> **EXERCISE DESCRIPTION**: Please answer from the descriptive analysis exercise: how many earthquakes does the attenu dataset cover, and where did they occur?

> **DOCUMENT SEGMENT**:
=======

Any statistical analysis must start with a descriptive analysis where you:
start feeling comfortable with the data (quantitative/qualitative, units, …)
handle appropriately missing values (if any)
check for possible outliers
start about thinking of possible statistical approaches for your problem
To get familiar with descriptive analysis, we will work with the attenu dataset which gives peak accelerations measured at various observation stations for 23 earthquakes in California. This dataset can easily be retrieved from the following piece of code:
This dataset has the following variables: event number, moment magnitude, station number, station hypocenter distance (km), peak acceleration (g).
🖍️ Make sense of each variable?
No answer here just use your brain.
🖍️ Are there any missing values?
Write answer here.
🖍️ Which variable is quantitative? What about qualitative variable (and if any, are there ordinal)?
Write answer here.
🖍️ Because we learnt during lectures that numerical values may be misleading or rather applied in the wrong way, it is good practice to start your analysis with some plots. But let’s pretend we are not aware of that and just use summary statistics of the dataset.
summary(data)
event mag station dist
Min. : 1.00 Min. :5.000 Length:182 Min. : 0.50
1st Qu.: 9.00 1st Qu.:5.300 Class :character 1st Qu.: 11.32
Median :18.00 Median :6.100 Mode :character Median : 23.40
Mean :14.74 Mean :6.084 Mean : 45.60
3rd Qu.:20.00 3rd Qu.:6.600 3rd Qu.: 47.55
Max. :23.00 Max. :7.700 Max. :370.00
accel
Min. :0.00300
1st Qu.:0.04425
Median :0.11300
Mean :0.15422
3rd Qu.:0.21925
Max. :0.81000
What is displayed here? Comment.
🖍️ Give an histogram of the peak acceleration. Your histogram should be normalized! Don’t forget to add label the axis of your plot. What can you say?
## Insert code here
🖍️ Give some summary statistics, i.e., mesure of location and dispersion, for the peak acceleration variable. In particular compare the sample mean to the sample median and comment?
## Write code here
🖍️ Plot the evolution of the acceleration w.r.t. the distance and comment. What about the evolution of the acceleration w.r.t. the event?
## Write code here
🖍️ Compute the association between peak acceleration and distance between the station and the hypocenter.
## Write code here
🖍️ Using a QQ-plot, graphically assess if the acceleration is Gaussian. And log-normal?
## Write code here
🖍️ Using boxplots compare the distribution of acceleration for magnitudes in \([5, 5.5), [5.5, 6), \ldots, [7.5, 8)\).
## Insert code here
💪 Your turn: Indice de position sociale des lycées
Just have a look at the following webpage, get familiar with the dataset and import it.
There are some categorical variable and you might want to tell that to R using the factor function.
In this part you’re free to to whatever you feel relevant. For instance you may consider doing a dotplot for the mean IPS for each department, compare the IPS for GT and PRO, the evolution of IPS through years, some qq-plots…

=======

> **GIVEN DATA**:
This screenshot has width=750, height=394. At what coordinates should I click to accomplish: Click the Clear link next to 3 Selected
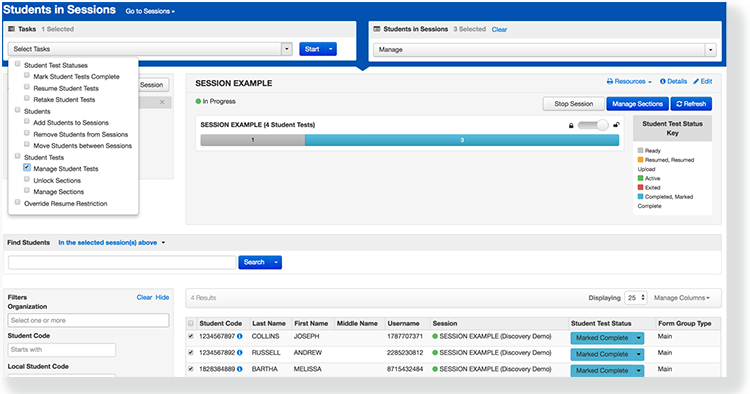[x=499, y=30]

=======

> **OUTPUT OF THE EXERCISE**: It covers 23 earthquakes in California.